Here are some reminisces of Bill Veeck from Atlanta Journal-Constitution columnist Dave Kindred and others in response to Veeck’s death at not quite 72, at the start of 1986. First Kindred:
To sit with Bill Veeck was to enjoy man at his fullest. He was bright and brave, laughing and conniving, in love with life. In the summer of 1977, when Veeck last ran the White Sox, he sat in the dim light of a ballpark saloon. . . .
“Baseball is the least changed thing in our society,” Veeck said in that saloon. He had a beer in hand, and another waited its turn. “In a confused and confusing world in which the underpinnings are less stable than shifting sand, baseball is an island of stability.”
By then, at 63, Veeck was deaf in one ear and wore a hearing aid in the other. Sometimes he spoke at a roar because he wanted to hear what he said; most times it was out of passion. He had no interest in being polite. He considered politeness an absence of passion. He smoked four packs a day, he drank a case of beer, he read both Shakespeare and sportswriters (“I am a dispos-all for the written word”) – and he worked at baseball with a passion alien to most men.
“These [other MLB owners] are not career baseball operators,” said Veeck, a lifer whose stiff-collared father ran the Cubs from 1917 to ’33. “These are successful businessmen from other fields who get into baseball for personal publicity, to buff and burnish their egos.”
Veeck’s off-center smile rearranged the folds and crevices of his sage’s wasted face. “Of course, no one at this table has an overwhelming desire to put a high sheen on his ego. Or on his wooden leg.”
“We lost a lot in losing Bill Veeck,” said Jimmy Gallios, an owner of Miller’s Pub, 23 W. Adams, and a friend of Veeck for 40 years. “It was something great to see him walking in. Every day was a great day with him. He was just a tiger of a man.
“He never got down about all the problems he had with his leg. No, no, no, no. As a matter of fact, he was an inspiration to a couple of customers we had who had lost a leg, always trying to get them off crutches. And joking, telling them, ‘Listen, maybe we should buy one pair of shoes together and save some money.’ ”
Studs Terkel, who interviewed Veeck often on radio and for his book The American Dream said: “His life was not baseball alone. I think what he was searching for was delight.
“In talking about his scoreboard (it was Veeck who introduced the exploding scoreboard to baseball), he told me he was thinking of the scene in ‘The Time of Your Life,’ where the loser who always plays the pinball machine in the bar one day hits the jackpot and it explodes.

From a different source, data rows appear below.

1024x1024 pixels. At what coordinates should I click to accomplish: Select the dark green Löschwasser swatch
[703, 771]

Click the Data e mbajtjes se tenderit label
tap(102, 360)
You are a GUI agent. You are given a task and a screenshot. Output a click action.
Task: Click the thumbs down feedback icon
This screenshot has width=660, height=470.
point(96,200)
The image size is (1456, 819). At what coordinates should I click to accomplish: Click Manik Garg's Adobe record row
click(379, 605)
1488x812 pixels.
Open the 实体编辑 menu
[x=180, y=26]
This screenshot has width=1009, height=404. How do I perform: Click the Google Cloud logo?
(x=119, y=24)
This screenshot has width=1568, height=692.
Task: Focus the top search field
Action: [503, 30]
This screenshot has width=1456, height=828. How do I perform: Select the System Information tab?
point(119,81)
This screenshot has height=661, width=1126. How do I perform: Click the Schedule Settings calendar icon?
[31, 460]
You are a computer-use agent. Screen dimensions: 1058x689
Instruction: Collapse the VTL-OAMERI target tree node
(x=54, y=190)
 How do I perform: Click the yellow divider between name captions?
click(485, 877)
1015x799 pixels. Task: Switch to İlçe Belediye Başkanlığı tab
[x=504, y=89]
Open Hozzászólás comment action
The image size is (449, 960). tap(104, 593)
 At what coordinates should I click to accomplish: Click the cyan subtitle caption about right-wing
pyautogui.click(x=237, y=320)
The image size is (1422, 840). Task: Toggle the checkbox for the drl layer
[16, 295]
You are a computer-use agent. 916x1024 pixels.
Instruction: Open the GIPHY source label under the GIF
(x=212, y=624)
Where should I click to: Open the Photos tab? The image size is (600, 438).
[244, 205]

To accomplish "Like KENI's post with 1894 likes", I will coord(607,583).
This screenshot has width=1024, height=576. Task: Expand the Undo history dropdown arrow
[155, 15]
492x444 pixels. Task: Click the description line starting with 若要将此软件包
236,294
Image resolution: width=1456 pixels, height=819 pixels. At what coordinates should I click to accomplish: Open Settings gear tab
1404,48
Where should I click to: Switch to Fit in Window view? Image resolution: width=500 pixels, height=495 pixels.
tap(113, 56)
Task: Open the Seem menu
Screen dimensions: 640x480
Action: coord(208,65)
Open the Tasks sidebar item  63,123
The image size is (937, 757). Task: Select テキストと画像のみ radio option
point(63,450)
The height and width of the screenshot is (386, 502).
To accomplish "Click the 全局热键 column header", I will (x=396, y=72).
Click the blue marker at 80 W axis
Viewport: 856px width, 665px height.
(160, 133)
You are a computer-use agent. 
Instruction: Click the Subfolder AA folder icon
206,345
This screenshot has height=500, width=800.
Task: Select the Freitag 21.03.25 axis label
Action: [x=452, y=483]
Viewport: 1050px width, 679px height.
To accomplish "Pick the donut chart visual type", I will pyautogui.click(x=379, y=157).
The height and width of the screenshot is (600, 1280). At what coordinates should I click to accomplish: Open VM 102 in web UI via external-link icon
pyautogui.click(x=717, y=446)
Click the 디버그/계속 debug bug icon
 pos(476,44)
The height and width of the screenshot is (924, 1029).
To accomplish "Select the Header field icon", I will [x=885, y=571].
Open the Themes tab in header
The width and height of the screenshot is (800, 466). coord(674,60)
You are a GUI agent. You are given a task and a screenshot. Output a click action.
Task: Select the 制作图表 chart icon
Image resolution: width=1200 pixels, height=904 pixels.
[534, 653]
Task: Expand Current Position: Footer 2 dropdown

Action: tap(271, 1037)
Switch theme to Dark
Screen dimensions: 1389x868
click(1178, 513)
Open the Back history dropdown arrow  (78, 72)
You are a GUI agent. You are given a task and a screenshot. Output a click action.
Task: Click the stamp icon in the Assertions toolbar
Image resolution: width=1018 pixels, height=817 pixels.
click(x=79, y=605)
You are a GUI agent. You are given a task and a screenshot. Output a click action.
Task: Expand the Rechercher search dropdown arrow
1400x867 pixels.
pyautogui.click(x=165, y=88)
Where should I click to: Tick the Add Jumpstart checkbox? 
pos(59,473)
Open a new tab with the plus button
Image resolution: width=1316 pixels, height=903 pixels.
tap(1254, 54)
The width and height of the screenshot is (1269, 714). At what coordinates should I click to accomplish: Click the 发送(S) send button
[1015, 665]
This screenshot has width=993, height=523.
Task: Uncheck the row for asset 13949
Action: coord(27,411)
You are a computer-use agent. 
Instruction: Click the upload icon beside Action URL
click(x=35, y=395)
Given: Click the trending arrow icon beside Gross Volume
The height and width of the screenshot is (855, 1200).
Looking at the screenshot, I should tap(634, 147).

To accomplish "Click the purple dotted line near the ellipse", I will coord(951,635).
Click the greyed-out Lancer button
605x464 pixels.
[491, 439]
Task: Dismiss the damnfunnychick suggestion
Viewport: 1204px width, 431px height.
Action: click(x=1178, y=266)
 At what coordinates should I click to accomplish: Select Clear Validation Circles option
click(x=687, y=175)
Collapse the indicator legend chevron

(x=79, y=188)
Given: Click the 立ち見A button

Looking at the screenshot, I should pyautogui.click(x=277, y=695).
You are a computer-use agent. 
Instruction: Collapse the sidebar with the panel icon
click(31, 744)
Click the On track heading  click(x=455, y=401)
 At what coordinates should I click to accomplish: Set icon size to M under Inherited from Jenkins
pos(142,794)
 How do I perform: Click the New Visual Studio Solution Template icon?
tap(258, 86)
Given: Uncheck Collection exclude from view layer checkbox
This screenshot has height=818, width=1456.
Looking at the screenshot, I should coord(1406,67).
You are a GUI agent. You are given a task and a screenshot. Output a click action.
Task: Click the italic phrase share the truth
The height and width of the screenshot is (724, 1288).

“That’s what he meant with his scoreboard. Even losers can have their day. There should be delight in the game.”
Larry Doby, whom Veeck signed with the Cleveland Indians in 1947 as the first black player in the American League, called Veeck’s death “a shock.”
“It was like losing a father,” he said. “I thought the world of him. I lost my father when I was eight and I adopted Mr. Veeck.
“What I remember best is his response to people. When I went to Cleveland to sign my contract, I was nervous when I walked into his office. I said, ‘Glad to meet you, Mr. Veeck.’ He said, ‘Call me Bill.’ He then called me Lawrence.”
“Players loved to play for him,” said [Lou] Boudreau. “He got credit as an entertainer, but his knowledge of the game was tremendous.
“He never came into the [Indians] clubhouse. But we had a meeting every morning. We’d talk things over and he wanted to know why you did certain things. He wanted you to argue with him. He wanted you to prove that you were right.
“Bill Veeck deserves credit for where baseball is today. Because when it was in a dull period, he brought it back.”
And some more quotes:
“(Veeck) was not one of, but the finest man that I ever met in the field of sports. Baseball will miss him without a question. I enjoyed being in baseball with him while he owned the White Sox and I owned the A’s and I learned very, very much from him. Bill did so much for the game, all I can say is I’ll miss him.”
–Former Oakland A’s owner Charlie Finley
“(Veeck promised) he’d go eat crow at (the downtown intersection of) State and Lake if I could win the pennant with that team. The following year he went down to State and Lake and ate crow or pheasant or something. I don’t know if it was crow, but he ate something. He was a wonderful man but a wonderful baseball man as well. He will be missed.”
–Al Lopez, who managed the Sox to the 1959 pennant
“He loved the game of baseball but he never forgot . . . the game is for the fans. It’s not for you the manager, it’s not for the players to make money. He loved to talk about the game of baseball. He really had a complete understanding of it. He took a chance on me when a lot of other men wouldn’t. We stayed in touch through the years. He would always let me know if I wasn’t doing something right, but he never came down on the field and told me what to do.”
–White Sox manager Tony LaRussa
“He was the spirit of Chicago, powerful, a lot of gusto and verve and vigor, an emancipated man, who had a mission in life. That was to bring joy and happiness to people, an intellect, you know, in a sweatshirt.”